Dialog Semiconductor

08.03.16
CFO

Wissam Jabre wird CFO bei Dialog Semiconductor

Nach einem halben Jahr hat Dialog Semiconductor seinen CFO-Posten nachbesetzt. Wissam Jabre muss sich in einer Zeit beweisen, in der es für Dialog alles andere als rund läuft.

Der Chip-Hersteller Dialog Semiconductor hat seinen vakanten CFO-Posten besetzt: Neuer Finanzchef wird Wissam Jabre. Das hat das TecDax-Unternehmen, das seinen Hauptsitz im britischen Reading hat, am Dienstag bekanntgegeben. Damit besetzt Dialog einen Posten nach, der bereits seit mehreren Monaten vakant ist.

Jabre kommt in ein Unternehmen, das bis vor kurzem noch zweistellig gewachsen ist, dem aber das Wachstum aufgrund der Abschwächung des Smartphone-Markts zunehmend schwerer fällt. So ist der Gesamtumsatz für das Geschäftsjahr 2015 noch zweistellig auf 1,4 Milliarden US-Dollar gewachsen, wie die heute vorgelegten Zahlen zeigen. Doch schon im vierten Quartal 2015 zeichnete sich ab, dass Umsatz und Gewinn zurückgehen. Und auch zu Beginn dieses Jahres sei mit weiteren Einbußen zu rechnen, teilte der Apple-Zulieferer heute mit.

Jabre ist seit vielen Jahren in der Halbleiterbranche tätig: Zuletzt war er Corporate Vice President of Finance beim US-amerikanischen Chiphersteller Advanced Micro Devices (AMD). Davor hatte er mehr als zehn Jahre Führungspositionen im Finance- und Treasury-Bereich beim texanischen Halbleiterhersteller Freescale Semiconductor inne.

Dialog Semiconductor scheiterte mit Atmel-Übernahme

Im Juli 2015 wurde bekannt, dass der damalige CFO Jean-Michel Richard Dialog Semiconductor im September verlassen würde.
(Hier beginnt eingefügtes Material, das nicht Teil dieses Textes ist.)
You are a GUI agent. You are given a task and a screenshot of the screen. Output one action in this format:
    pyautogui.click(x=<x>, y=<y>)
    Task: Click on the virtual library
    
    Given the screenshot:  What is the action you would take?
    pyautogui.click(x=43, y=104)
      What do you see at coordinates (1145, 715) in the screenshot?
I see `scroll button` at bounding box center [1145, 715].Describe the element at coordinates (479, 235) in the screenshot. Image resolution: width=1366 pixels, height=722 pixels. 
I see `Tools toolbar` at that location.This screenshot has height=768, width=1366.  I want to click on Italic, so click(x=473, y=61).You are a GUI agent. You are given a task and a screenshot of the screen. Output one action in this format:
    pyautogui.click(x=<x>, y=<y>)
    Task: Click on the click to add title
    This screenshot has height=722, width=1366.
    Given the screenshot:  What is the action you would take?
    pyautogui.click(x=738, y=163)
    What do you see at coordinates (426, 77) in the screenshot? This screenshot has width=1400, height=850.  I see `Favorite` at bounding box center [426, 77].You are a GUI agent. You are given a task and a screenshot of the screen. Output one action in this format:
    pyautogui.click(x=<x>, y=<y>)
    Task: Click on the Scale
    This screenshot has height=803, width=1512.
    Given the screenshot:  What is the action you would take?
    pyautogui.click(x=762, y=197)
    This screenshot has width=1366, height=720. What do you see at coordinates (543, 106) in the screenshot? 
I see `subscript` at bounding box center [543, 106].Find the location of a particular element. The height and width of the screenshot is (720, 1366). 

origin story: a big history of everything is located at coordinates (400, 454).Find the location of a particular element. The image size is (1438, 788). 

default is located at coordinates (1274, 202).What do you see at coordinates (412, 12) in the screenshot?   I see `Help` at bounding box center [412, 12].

Richard war seit 2006 CFO und hatte einen großen Beitrag zu Dialogs starkem Wachstum geleistet. Er begründete seinen Abgang damals damit, mehr Zeit mit seiner Familie verbringen und sich anderen Interessen zuwenden zu wollen. Seitdem hatte Emanuel Walter den CFO-Posten übergangsweise inne.

Erst vor wenigen Wochen scheiterte Dialog mit einem großen M&A-Deal. Die sicher geglaubte Übernahme des Halbleiterherstellers Atmel scheiterte, weil der Konkurrent Microchip den Atmel-Aktionären ein besseres Angebot vorgelegt hatte. Weil die Übernahme durch Dialog aber fest vereinbart war, musste Atmel eine Vertragsstrafe in Höhe von rund 140 Millionen US-Dollar an Dialog zahlen.

Schlecht für Dialogs Position am Kapitalmarkt war diese Entwicklung aber nicht, denn viele Aktionäre, allen voran der Hedgefonds Elliot, waren ohnehin gegen den Deal gewesen. Sie bezeichneten den Übernahmeplan als zu teuer und warnten, dass Dialog rund 2 Milliarden Dollar Schulden hätte aufnehmen müssen, um ihn zu stemmen. Das hatte die Aktie stark belastet. Da ein Teil des Kaufpreises auch in eigenen Aktien bezahlt werden sollte, war der von der Kritik ausgelöste Kursrückgang letztendlich auch mit verantwortlich dafür, dass Dialog von Microchip überboten wurde.